VentureLAB gives entrepreneurs the gift of gab

You might imagine that if you were a Hebrew-speaking Russian that had recently moved to suburban Ontario from Israel, it would be hard to kick off an entrepreneurial endeavor. Engineer-turned-CEO Vlad Zhitnikov doesn’t have to imagine, he’s living it.

Zhitnikov was having trouble launching his business as a managed service provider with Toronto-based CIT (or Cloud IT!) Corp. He found the business networking skills he’d used in Israel didn’t work in North America. The people he approached seemed much more critical of his motives, and wanted some credentials before giving him the time of day.

“They prefer that someone recommends you, and I realized that word of mouth and referrals is your best engine to expand your business,” he says.

Coming from a technical background, Zhitnikov knew how to set up his IT services company to provide for small- to mid-sized businesses. But he needed help attracting clients to his business. That’s when he connected with a Russian-speaking consultant at VentureLAB, York Region’s new innovation centre launched in January.

The centre taught the CEO “almost everything about marketing in North America and how to do it right,” he says. “In the several months in working with them, I’ve received more knowledge to analyze and rearrange my business.”

VentureLAB is the latest regional innovation centre to pop up courtesy of the Ontario Network of Excellence (ONE), a government-funded network or organizations that are dedicated to help companies commercialize ideas by providing myriad free services and resources. The York Region centre offers its members educational programs, events, networking opportunities, access to research and competitive intelligence, and more.

It joins a network of 14 other ONE-affiliated regional innovation centres and will be funded by all levels of government (municipal, regional, provincial and federal), according to Jeremy Laurin, CEO of VentureLAB.

“Many companies are often not capitalizing on what OCE can provide to them, simply because they are not aware of what OCE does,” he says. “We find teams often have a good team assembled… and they have some interesting technology and they’re just starting to understand where the market opportunity might be.”

The centre can coordinate with its partner centres, Laurin adds, and has two members of the Ontario Centre for Excellence on its team, as well as a member of the National Research Council’s Industrial Research Assistance Program.

Zhitnikov visited VentureLAB’s Markham location once a week to take part in a learning program involving a small group of entrepreneurs from different fields.
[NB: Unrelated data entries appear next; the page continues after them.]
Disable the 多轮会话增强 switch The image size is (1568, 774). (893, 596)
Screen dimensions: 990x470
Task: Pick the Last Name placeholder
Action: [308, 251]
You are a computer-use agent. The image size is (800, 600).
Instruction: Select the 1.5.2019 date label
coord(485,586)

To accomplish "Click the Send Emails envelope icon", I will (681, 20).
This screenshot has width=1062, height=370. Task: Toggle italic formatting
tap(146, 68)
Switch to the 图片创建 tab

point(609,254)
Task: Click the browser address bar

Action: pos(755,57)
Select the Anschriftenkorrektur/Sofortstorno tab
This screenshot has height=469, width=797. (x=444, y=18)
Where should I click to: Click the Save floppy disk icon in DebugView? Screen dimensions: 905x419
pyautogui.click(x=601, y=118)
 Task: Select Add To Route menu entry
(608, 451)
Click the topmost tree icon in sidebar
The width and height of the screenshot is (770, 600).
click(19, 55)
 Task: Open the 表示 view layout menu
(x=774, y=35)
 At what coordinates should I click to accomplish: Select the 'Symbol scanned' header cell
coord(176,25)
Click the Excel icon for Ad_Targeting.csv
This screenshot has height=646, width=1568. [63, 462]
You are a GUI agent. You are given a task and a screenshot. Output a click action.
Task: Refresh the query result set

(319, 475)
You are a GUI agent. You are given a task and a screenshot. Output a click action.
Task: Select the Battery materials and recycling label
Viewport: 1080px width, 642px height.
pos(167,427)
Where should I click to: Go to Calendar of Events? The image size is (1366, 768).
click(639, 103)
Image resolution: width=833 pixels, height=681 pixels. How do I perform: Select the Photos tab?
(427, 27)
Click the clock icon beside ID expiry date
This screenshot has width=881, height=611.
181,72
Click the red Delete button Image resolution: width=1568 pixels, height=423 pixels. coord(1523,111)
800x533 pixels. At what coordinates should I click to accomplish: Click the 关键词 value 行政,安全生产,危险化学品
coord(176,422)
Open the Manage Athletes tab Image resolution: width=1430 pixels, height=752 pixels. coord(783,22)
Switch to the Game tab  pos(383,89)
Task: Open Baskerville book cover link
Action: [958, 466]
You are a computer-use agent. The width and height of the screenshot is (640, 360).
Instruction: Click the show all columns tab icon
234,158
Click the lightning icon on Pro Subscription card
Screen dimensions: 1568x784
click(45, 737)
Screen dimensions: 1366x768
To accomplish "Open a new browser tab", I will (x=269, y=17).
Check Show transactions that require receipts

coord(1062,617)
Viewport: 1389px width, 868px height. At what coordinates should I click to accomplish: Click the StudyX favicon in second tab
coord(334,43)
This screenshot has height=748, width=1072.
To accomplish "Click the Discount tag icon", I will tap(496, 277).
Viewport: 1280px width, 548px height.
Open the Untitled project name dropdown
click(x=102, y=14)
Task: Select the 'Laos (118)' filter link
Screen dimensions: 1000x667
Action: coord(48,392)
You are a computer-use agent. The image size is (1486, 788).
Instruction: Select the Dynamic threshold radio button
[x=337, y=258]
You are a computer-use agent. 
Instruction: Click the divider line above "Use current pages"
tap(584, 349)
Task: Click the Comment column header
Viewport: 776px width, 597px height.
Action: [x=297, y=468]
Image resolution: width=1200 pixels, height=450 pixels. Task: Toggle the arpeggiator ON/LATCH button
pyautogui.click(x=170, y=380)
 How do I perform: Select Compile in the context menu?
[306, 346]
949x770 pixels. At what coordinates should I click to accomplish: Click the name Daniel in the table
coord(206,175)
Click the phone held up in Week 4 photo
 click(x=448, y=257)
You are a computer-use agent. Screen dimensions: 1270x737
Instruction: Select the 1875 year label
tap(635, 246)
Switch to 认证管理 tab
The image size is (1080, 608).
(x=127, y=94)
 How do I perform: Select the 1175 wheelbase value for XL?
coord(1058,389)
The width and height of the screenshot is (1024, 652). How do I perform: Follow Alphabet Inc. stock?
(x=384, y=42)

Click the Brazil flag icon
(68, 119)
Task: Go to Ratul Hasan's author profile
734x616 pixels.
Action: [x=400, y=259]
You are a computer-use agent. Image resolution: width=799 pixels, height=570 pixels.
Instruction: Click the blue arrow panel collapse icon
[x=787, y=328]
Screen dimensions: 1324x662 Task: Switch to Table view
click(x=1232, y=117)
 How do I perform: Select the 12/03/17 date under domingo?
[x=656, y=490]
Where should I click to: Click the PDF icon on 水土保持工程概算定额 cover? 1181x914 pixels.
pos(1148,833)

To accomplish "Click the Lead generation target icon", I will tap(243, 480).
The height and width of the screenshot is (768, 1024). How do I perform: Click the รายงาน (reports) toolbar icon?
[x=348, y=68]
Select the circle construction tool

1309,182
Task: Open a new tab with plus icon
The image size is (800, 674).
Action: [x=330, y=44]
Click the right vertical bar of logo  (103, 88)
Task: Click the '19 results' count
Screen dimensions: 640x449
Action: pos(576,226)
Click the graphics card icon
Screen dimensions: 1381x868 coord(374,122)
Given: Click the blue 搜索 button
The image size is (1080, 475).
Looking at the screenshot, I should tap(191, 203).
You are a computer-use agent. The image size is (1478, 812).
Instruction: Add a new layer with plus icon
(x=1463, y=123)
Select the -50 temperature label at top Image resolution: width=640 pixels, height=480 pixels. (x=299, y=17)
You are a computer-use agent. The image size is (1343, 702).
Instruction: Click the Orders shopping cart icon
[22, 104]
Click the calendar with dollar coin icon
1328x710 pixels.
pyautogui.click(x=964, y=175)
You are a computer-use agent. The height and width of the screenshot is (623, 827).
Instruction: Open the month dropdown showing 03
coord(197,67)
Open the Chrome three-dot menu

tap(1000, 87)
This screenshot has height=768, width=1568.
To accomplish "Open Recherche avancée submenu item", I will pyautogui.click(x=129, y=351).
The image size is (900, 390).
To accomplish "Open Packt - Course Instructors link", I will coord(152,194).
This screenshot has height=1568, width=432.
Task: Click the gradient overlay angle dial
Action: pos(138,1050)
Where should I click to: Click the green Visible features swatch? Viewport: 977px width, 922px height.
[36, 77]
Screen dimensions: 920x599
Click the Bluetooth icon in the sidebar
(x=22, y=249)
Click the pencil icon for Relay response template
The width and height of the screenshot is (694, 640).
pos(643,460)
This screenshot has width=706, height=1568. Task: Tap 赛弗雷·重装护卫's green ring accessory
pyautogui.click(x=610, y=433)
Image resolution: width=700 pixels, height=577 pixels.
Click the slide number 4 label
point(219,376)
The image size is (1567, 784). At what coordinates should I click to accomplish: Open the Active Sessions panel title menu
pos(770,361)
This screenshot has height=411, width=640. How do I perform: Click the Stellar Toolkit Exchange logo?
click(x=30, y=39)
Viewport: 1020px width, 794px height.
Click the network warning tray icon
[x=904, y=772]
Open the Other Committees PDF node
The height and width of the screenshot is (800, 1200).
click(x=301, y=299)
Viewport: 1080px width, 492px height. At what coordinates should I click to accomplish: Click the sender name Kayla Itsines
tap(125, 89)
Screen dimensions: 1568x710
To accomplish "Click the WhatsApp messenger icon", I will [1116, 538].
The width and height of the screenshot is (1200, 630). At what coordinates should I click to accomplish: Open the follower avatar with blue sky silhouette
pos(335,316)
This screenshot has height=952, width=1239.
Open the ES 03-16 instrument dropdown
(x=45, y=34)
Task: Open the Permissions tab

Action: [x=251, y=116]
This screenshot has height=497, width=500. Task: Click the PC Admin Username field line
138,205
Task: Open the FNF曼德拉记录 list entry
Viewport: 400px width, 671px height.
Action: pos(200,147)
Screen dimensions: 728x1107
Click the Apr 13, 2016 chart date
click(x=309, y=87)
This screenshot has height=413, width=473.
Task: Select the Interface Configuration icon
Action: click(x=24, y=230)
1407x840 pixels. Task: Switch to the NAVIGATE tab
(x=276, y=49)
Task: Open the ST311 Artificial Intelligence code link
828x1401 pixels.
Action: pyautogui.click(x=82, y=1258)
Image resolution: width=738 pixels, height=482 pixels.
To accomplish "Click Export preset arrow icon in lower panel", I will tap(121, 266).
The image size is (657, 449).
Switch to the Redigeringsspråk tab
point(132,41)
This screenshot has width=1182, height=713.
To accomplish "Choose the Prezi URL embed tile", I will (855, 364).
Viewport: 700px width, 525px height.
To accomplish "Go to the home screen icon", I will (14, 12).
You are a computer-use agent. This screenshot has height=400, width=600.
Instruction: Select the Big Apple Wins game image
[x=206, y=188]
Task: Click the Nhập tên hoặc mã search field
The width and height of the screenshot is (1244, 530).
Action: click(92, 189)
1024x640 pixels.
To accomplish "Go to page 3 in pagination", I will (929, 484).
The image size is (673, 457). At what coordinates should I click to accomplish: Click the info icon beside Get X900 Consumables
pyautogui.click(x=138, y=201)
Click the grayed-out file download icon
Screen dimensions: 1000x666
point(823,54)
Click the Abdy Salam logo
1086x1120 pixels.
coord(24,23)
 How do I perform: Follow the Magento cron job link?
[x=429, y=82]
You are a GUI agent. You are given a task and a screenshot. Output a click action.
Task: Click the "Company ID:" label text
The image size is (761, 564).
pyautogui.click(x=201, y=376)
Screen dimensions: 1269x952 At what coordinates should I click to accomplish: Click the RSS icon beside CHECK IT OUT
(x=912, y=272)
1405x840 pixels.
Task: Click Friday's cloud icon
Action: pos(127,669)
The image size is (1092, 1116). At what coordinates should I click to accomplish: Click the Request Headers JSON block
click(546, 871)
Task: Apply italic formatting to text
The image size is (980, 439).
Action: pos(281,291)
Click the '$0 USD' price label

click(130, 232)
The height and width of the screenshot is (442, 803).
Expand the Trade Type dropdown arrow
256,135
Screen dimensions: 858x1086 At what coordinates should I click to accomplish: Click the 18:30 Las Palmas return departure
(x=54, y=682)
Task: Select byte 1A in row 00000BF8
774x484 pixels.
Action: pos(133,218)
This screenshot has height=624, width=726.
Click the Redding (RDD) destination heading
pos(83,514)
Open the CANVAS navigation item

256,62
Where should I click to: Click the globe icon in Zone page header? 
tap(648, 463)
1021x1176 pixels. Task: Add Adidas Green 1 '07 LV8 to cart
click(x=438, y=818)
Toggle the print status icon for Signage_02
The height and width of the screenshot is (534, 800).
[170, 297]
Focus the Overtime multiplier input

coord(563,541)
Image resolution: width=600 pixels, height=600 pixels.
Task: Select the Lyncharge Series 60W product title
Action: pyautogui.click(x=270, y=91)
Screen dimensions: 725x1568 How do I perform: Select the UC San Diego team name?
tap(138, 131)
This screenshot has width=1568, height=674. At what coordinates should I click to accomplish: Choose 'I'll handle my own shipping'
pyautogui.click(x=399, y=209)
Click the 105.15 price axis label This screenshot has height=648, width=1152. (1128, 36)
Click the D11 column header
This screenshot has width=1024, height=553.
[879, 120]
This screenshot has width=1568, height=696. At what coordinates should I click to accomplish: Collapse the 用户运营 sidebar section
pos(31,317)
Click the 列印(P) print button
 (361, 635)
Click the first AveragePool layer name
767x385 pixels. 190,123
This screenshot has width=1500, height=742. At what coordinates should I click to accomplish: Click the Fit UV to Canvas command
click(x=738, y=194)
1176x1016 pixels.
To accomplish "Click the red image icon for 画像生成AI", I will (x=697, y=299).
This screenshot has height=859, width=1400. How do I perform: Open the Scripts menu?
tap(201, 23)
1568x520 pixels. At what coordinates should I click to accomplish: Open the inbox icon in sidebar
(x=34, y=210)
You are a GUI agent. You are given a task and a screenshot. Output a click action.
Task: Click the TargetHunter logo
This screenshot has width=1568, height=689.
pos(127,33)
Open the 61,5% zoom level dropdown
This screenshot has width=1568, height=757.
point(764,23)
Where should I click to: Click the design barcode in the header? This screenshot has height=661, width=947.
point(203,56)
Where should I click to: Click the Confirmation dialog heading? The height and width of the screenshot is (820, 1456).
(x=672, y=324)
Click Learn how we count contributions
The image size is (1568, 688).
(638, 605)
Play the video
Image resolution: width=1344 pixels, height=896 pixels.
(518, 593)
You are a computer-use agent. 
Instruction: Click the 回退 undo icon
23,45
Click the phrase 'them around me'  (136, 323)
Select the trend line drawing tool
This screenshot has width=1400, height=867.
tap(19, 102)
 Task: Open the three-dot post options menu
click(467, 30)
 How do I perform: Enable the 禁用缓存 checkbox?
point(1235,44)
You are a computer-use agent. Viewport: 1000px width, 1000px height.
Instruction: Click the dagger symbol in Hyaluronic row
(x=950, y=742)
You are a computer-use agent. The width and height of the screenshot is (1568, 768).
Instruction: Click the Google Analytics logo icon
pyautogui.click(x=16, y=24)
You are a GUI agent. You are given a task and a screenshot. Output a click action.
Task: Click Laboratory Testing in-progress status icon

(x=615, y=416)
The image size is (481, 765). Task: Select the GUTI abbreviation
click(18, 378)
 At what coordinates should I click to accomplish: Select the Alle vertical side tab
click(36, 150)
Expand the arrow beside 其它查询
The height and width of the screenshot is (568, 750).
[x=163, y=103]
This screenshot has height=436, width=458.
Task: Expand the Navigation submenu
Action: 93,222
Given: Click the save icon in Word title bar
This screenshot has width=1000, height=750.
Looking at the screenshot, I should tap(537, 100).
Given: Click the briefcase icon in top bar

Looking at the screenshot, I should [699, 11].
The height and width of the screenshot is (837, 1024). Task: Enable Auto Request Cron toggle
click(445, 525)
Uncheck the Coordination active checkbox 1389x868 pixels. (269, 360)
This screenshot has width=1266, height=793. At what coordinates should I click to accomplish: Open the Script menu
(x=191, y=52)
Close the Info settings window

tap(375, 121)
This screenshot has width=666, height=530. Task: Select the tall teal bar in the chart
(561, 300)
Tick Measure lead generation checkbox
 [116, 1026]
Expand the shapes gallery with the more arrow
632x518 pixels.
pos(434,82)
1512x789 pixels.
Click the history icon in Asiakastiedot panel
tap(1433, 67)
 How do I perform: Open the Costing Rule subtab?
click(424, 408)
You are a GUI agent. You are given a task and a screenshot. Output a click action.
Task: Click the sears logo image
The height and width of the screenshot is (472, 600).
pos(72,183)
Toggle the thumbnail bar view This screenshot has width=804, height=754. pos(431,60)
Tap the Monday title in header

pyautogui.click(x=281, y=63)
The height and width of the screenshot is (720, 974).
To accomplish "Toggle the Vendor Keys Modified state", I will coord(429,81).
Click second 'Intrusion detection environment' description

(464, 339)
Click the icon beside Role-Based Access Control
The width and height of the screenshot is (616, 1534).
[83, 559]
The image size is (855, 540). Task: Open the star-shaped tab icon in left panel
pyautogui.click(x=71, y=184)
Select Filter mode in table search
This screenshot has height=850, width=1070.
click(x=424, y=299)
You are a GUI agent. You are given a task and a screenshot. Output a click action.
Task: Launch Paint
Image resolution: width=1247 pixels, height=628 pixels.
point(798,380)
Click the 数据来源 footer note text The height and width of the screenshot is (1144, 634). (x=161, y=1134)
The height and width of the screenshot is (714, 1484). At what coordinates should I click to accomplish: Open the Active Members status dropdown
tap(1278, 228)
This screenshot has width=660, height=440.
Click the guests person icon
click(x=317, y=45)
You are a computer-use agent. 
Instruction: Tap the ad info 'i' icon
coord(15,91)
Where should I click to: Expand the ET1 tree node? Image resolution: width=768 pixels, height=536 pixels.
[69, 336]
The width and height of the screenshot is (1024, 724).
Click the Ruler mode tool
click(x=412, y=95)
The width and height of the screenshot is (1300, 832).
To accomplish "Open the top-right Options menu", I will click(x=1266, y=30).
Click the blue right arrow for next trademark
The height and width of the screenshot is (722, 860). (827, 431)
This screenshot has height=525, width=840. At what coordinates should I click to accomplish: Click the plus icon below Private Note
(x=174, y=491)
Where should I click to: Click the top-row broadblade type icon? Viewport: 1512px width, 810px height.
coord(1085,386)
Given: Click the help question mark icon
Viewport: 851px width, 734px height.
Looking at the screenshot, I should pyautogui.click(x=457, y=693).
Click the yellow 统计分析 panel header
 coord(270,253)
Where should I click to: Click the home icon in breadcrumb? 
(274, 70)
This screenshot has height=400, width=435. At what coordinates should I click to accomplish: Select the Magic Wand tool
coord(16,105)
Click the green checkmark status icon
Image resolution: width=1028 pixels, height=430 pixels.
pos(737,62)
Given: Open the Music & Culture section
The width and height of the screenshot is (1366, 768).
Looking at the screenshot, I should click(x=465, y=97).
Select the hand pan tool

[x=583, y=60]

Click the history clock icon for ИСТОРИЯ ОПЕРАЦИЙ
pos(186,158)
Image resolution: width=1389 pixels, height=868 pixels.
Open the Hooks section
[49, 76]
The group discussed techniques for managing business, making sales, marketing and finance. Most of all, Zhitnikov learned how to manage people – a knowledge he found useful useful with his company’s one employee, he says.

“Be fair, but up to a specific level. After this line, it’s your business, it’s your money” Zhitnikov shares the advice he got from the centre. He’d been too friendly with a previous employee that ended up going too far with his freedom, and had to be let go. But the CEO took precautions with his latest hire.

“I put several limitations in the contract, so from the start the person knows his limits and responsibilities,” he says.

VentureLAB’s events are often free, or cheap to attend, Laurin says. They lean on the resources of other organizations that share the centre’s building, such as York University, the Board of Trade, and the York Technology Alliance. There’s also space for two or three hoteling offices to be set up, complete with broadband Internet and VoIP phone access if a member might need a spot to work.

The centre acts as a pipeline for the York Angels investment group, and prepares entrepreneurs to make a polished pitch to potential investors complete with statistics.

“When we send you back out the door, you’re well armed and well prepared to tell your story,” he says.

Zhitnikov also learned that it’s possible to negotiate with banks. Even if they tell you the rules and ask you to sign, there is sometimes room to push for better rates and conditions, he says. The engineer plans to meet with his bank to see if he can negotiate for a business line of credit.

Related story: Why elevator pitches don’t work with investors

“Remember, with the banks everything is negotiable. The question is whether they agree to negotiate with you or not,” he says.

VentureLAB has a goal of assisting 200 clients in its first year, Laurin says, and is well on its way to exceeding that target. Although it is a start-up organization, it relies on some resources of two predecessor organizations: the Innovation Synergy Centre in Markham and York Biotech.

“We’re really trying to find creative ways to help the big guys and the little guys connect in the region they call home,” he says.

For one Russian entrepreneur, that seems to be working out well. Zhitnikov is partnering with Microsoft Corp. on a supply agreement that will allow him to sell software licences to his clients on a monthly subscription basis, instead of needing to buy it outright. He will continue to cater to his customers in the real estate industry.

He recommends VentureLAB to other entrepreneurs: “It’s really helpful,” he says.